Pence and US Secretary of State Mike Pompeo will join the Polish government in welcoming officials at a dinner at the Royal Castle in Warsaw's old town, the home for centuries to monarchs. While much of the schedule remained vague, the main session will take place Thursday when Pence, Pompeo and Netanyahu all deliver remarks and working groups are assigned to discuss areas of concern.
"This is a global coalition that is built to deliver on the important mission of reducing the risk that has emanated from the Middle East for far too long," Pompeo said Tuesday evening as he opened his visit to Poland. Netanyahu is likely to deliver a fiery address on Iran, whose leaders reject Israel's existence.
He has vowed to keep striking Iranian forces until they leave war-torn Syria and has not ruled out a military strike to destroy the nuclear programme of Tehran. But outside of Israel, Iran's Arab rivals and the Trump administration, nearly all countries still back an accord negotiated under previous US president Barack Obama in which Iran agreed to end sensitive nuclear work in return for sanctions relief.
Even Poland's right-wing government -- eager to please the United States amid constant worries over Russia -- has made clear it supports the 2015 nuclear deal, to which UN inspectors say Iran is abiding. "The European Union and the United States see the same threats in the Middle East; we sometimes differ on how to solve these crises," Polish Foreign Minister Jacek Czaputowicz told a joint news conference with Pompeo.
Poland, whose ambassador in Tehran was summoned in protest, has taken pains after Pompeo's initial announcement to emphasise that Iran is not the sole focus of the conference. "The EU does not have enough political weight to really try to influence the situation in the Middle East," Czaputowicz said, adding that all "democratic nations" needed to come together to resolve longstanding tensions in that region.

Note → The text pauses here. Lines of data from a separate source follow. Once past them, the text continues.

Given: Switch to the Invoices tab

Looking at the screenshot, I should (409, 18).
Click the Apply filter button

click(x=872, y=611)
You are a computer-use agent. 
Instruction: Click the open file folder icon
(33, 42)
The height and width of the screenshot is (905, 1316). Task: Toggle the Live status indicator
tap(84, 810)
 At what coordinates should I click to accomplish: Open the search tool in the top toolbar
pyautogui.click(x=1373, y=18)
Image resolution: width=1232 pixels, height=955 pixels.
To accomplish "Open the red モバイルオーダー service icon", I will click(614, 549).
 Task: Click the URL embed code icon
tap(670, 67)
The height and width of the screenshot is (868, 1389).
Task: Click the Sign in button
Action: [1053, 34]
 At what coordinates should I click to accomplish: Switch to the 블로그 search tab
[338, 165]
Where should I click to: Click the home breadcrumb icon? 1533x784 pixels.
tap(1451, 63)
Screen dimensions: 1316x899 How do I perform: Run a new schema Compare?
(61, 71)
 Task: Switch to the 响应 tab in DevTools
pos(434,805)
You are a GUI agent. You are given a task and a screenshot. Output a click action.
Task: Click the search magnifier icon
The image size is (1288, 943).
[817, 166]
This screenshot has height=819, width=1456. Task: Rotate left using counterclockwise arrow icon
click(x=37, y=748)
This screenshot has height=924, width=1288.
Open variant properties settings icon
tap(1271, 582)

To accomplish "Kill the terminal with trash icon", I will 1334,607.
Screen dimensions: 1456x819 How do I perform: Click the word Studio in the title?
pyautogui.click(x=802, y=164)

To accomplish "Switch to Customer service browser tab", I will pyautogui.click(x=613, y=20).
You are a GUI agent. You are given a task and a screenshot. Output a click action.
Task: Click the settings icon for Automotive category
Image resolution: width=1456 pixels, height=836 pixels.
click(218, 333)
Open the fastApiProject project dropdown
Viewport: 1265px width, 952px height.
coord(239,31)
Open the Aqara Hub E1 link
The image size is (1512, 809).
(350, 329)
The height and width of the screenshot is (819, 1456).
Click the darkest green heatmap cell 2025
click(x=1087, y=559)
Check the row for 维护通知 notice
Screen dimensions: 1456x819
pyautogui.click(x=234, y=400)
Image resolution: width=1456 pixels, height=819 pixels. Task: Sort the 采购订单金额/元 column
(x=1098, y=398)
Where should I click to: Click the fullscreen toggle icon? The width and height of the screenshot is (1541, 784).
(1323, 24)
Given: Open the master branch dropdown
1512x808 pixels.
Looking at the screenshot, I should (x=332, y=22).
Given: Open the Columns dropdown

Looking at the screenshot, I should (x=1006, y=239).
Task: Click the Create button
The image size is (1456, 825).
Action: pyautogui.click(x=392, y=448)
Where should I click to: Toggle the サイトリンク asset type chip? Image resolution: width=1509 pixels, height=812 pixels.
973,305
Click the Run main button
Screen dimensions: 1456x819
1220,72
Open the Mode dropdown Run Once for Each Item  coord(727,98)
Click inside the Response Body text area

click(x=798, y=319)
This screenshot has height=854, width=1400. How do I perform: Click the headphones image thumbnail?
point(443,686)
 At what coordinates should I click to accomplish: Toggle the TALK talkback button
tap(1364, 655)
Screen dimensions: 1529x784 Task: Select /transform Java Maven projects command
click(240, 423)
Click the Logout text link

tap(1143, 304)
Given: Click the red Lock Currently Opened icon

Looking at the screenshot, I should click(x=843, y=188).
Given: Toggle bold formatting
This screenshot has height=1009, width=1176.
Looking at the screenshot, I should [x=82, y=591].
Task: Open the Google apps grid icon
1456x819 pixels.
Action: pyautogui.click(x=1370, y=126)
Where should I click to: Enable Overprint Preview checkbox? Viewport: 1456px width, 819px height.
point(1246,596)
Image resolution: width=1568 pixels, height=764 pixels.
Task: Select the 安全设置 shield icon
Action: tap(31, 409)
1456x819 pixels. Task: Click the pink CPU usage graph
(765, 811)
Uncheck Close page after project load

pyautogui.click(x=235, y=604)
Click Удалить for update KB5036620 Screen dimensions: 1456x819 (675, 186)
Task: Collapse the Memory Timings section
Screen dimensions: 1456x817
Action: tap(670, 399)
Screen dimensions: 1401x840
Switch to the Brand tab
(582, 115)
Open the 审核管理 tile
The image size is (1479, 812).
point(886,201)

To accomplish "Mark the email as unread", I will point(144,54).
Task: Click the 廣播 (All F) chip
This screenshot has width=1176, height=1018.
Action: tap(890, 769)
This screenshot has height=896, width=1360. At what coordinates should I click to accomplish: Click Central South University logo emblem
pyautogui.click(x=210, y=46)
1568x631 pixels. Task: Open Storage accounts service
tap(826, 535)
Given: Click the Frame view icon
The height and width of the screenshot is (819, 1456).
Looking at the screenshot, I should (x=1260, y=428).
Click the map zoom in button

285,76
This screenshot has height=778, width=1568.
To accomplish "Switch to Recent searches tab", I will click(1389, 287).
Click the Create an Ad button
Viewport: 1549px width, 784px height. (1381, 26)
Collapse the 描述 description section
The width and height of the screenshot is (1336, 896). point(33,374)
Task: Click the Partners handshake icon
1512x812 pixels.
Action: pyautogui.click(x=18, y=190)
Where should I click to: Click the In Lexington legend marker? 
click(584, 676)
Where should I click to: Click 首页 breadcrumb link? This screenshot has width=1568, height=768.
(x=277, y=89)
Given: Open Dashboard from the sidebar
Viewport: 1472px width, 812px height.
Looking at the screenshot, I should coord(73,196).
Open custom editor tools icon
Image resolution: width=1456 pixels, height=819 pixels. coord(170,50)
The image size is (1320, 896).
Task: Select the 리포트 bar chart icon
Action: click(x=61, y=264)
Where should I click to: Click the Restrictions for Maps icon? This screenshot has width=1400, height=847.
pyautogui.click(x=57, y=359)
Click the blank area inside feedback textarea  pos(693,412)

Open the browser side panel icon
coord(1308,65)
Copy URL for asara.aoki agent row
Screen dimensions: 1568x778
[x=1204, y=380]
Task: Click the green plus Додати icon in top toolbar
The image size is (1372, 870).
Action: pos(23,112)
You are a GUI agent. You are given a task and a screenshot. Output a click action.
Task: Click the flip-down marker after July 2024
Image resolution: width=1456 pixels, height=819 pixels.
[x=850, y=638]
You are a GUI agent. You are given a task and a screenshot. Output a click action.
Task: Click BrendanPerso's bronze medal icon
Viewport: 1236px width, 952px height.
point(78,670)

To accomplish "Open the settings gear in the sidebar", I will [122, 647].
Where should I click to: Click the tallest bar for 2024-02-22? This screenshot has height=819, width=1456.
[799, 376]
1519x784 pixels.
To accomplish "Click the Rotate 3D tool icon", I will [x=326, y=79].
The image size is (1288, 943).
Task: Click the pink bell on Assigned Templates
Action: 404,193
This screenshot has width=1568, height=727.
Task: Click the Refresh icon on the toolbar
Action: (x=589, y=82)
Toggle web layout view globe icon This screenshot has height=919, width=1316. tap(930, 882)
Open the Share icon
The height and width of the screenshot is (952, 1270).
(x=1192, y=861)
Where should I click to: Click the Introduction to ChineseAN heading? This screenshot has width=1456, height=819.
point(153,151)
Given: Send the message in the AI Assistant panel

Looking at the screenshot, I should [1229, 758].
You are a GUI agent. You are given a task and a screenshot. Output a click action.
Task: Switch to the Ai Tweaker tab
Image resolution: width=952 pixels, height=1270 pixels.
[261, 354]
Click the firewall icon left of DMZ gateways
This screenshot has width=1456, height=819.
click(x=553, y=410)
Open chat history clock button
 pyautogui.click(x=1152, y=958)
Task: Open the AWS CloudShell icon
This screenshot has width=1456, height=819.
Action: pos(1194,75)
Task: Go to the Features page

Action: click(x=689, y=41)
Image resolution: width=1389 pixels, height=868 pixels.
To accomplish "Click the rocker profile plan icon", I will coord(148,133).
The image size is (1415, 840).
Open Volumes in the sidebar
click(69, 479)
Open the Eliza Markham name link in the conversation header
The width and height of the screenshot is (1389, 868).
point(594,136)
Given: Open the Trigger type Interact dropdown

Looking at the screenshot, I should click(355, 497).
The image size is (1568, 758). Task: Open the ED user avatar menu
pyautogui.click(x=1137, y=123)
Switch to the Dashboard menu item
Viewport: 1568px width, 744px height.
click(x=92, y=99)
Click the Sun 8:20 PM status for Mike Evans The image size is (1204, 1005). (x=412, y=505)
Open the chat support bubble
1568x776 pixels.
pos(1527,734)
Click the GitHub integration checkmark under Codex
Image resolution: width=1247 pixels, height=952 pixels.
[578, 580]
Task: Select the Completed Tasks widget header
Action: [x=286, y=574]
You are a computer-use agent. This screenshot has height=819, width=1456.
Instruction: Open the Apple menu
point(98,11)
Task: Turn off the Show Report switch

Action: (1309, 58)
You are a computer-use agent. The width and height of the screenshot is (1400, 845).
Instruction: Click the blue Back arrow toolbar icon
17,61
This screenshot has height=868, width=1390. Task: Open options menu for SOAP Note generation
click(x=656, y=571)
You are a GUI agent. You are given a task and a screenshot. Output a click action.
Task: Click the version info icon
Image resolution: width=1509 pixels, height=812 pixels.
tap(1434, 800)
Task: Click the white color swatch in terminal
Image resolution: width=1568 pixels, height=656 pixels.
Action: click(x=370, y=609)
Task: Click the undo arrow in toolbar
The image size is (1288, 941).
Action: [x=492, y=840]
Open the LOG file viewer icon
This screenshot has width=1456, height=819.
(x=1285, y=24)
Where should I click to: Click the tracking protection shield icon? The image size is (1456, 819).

Ned Price, a former Obama adviser and intelligence official, said that the Warsaw conference will only showcase the Trump administration's isolation as European allies did not want to be part of an "anti-Iran pep rally". "More than merely embarrassing, the administration's stated 'maximum pressure' approach is incoherent, as America lacks allies willing to support such a strategy," said Price, now at the National Security Action pressure group.
British Foreign Secretary Jeremy Hunt is the only major European diplomat to come to Warsaw, but he is attending primarily to discuss the humanitarian crisis in Yemen, where several million people are on the brink of starvation. Hunt will participate in a four-way meeting Wednesday evening with Pompeo and Saudi Arabia and the United Arab Emirates, which have waged a devastating US-backed military campaign against Yemen's Iranian-linked Huthi rebels.
Russia is shunning the conference and will hold parallel talks Thursday in the resort of Sochi with Iranian President Hassan Rouhani and Turkish President Recep Tayyip Erdogan on Syria, where Trump is planning to withdraw US troops. In Warsaw, Turkey said it will only send embassy staff to the conference among its NATO allies.
One group that will be out in force will be the People's Mujahedin, Iran's formerly armed opposition. The People's Mujahedin, which was delisted as a terrorist movement by the United States in 2012, has cultivated close ties with US conservatives including former New York mayor Rudy Giuliani, who will speak at a rally by the group in Warsaw.